### Text section:
*****

Tuesday, April 10, 2007

Con Liçensa (A travelogue of Portugal)

I do not travel comfortably without knowing how to stammer some basic phrases in the local language. Addressing this is usually easy: work the corresponding Pimsleur language course. For Portuguese, this process was surprisingly representative of the culture as a whole.

Getting the course was the first challenge. The most readily available is Brazilian Portuguese, which differs noticeably from European Portuguese (one of Shriram's colleagues described the relationship as analogous to having an Irishman and an Indian trying to communicate in English). Continental, or European, Portuguese only comes in a 10-lesson set (rather than the more comprehensive 30) and as comparatively harder to find than previous sets I've used. While waiting for it, I did 2 lessons of Brazilian Portuguese to get started (figuring the main change at that level would be pronunciation).

From the first word, Continental Portuguese (CP) bore little resemblance to the Brazilian (BP) . Pimsleur always starts with the phrase "excuse me", which in BP was given as "con liçensa". CP instead presented "descuple" (sounds like "deszcoop"). Pimsleur teaches by listening, not by reading. Had I seen the word, it would have made some sense. Hearing it, I was baffled. (Overall, this is the first language I've done through Pimsleur for which I believe seeing the words from the outset would have helped, rather than hindered, progress).

*****

### Record excerpts:
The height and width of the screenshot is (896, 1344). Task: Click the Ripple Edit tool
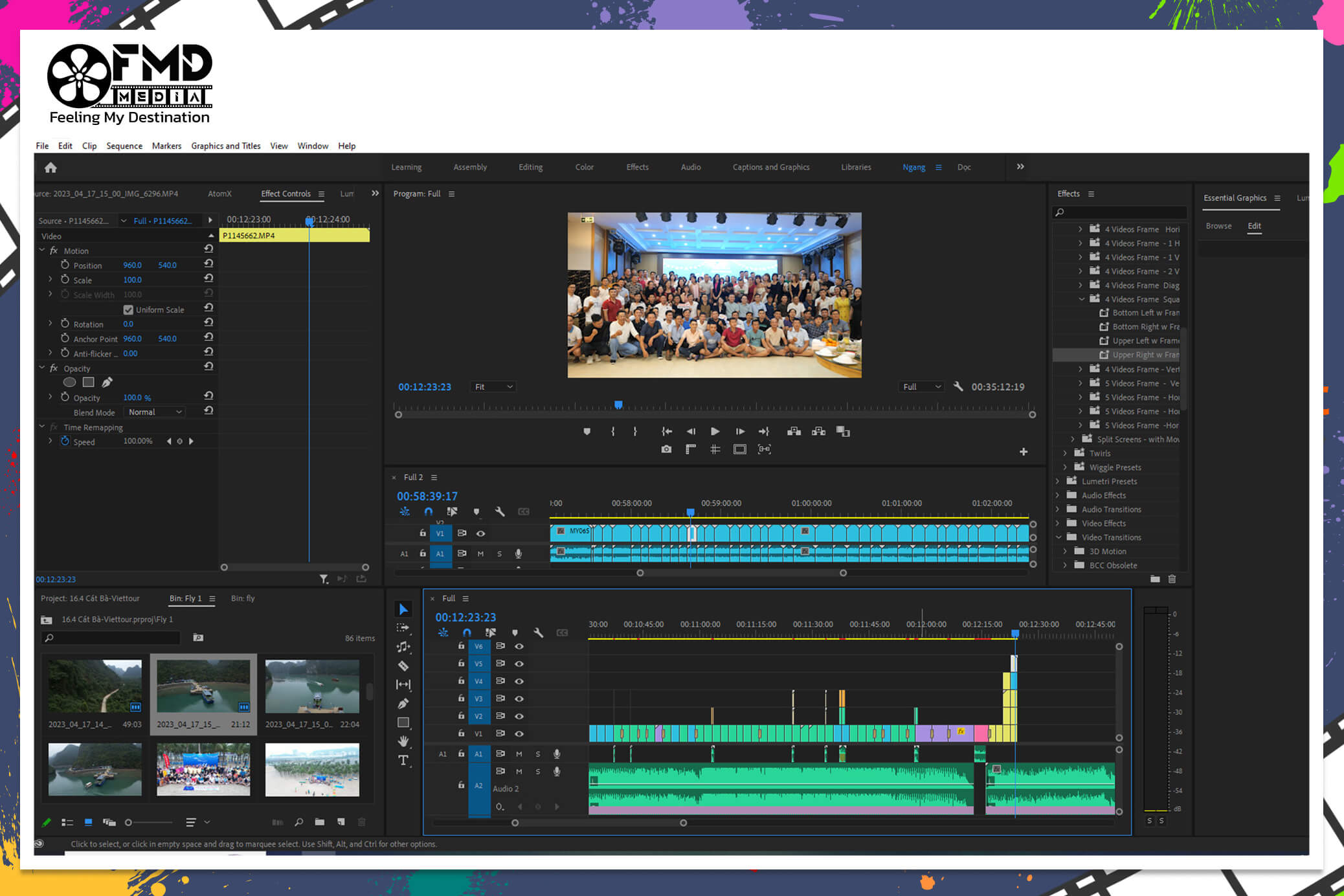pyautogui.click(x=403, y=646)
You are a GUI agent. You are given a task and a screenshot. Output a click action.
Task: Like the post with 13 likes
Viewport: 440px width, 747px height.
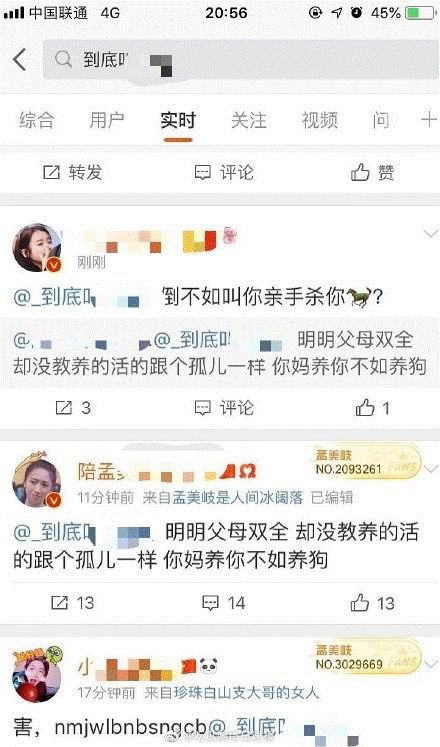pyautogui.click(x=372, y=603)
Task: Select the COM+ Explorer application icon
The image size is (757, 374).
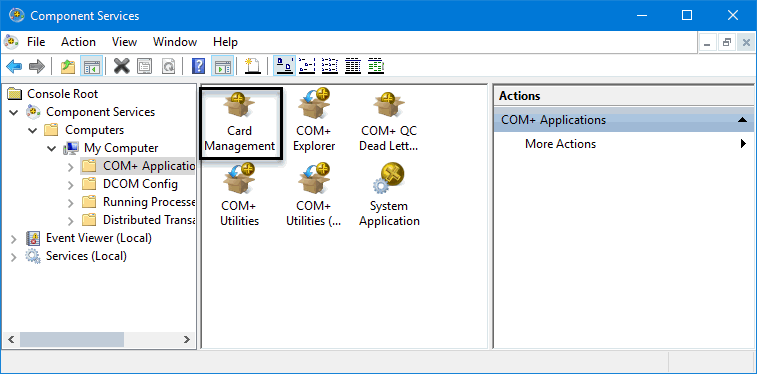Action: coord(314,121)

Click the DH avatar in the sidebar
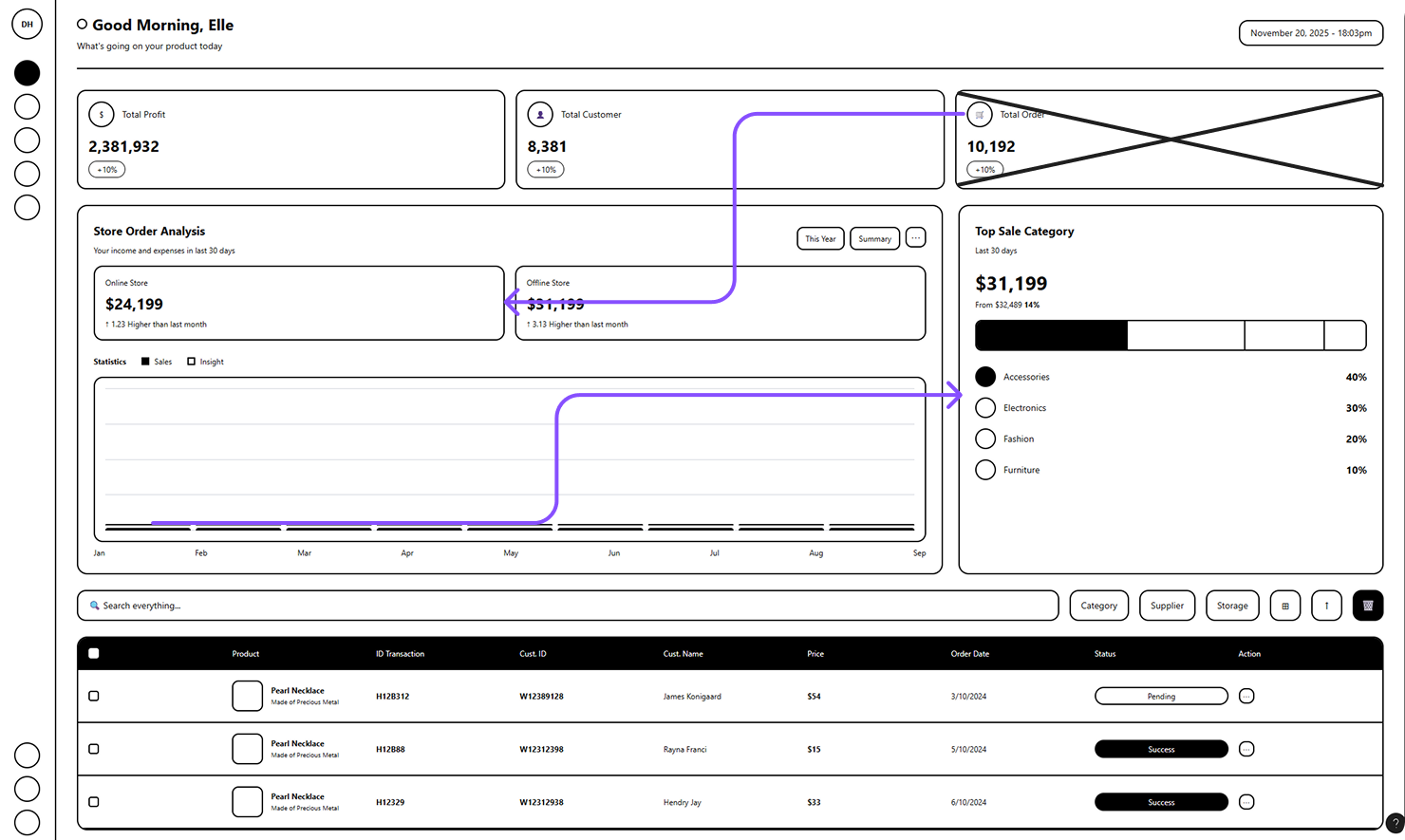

*****

### Requirements:
A. In the Portugal travelogue, how many lessons does the Continental Portuguese Pimsleur set contain?
B. Continue the Portugal travelogue from the point where it stops.

### Set of answers:
A. It contains 10 lessons.

B.
Lesson three started with a basic dialogue including the now-familiar "excuse me". Except they didn't use desculpe and expected an answer using a previously unintroduced form of "you" (when asking a question). Different voices were on the tapes. It was if the folks doing the first 2 lessons had wandered off without leaving course notes to the folks doing the rest. Several similar changes popped up throughout the lessons. We took it as a sign.

On the whole, being familiar with Spanish made picking up basic CP easier. The bit of language we learned suggested a competition between extremal factions as to how much to resemble Spanish: some words were the same sans pronunciation (CP reminds me of Russian in cadence and consonants), but those that differed did so dramatically. We used a mix of CP and Spanish words to communicate to others, and that worked fine. I had a very hard time understanding CP spoken to me though, even at the level of numbers.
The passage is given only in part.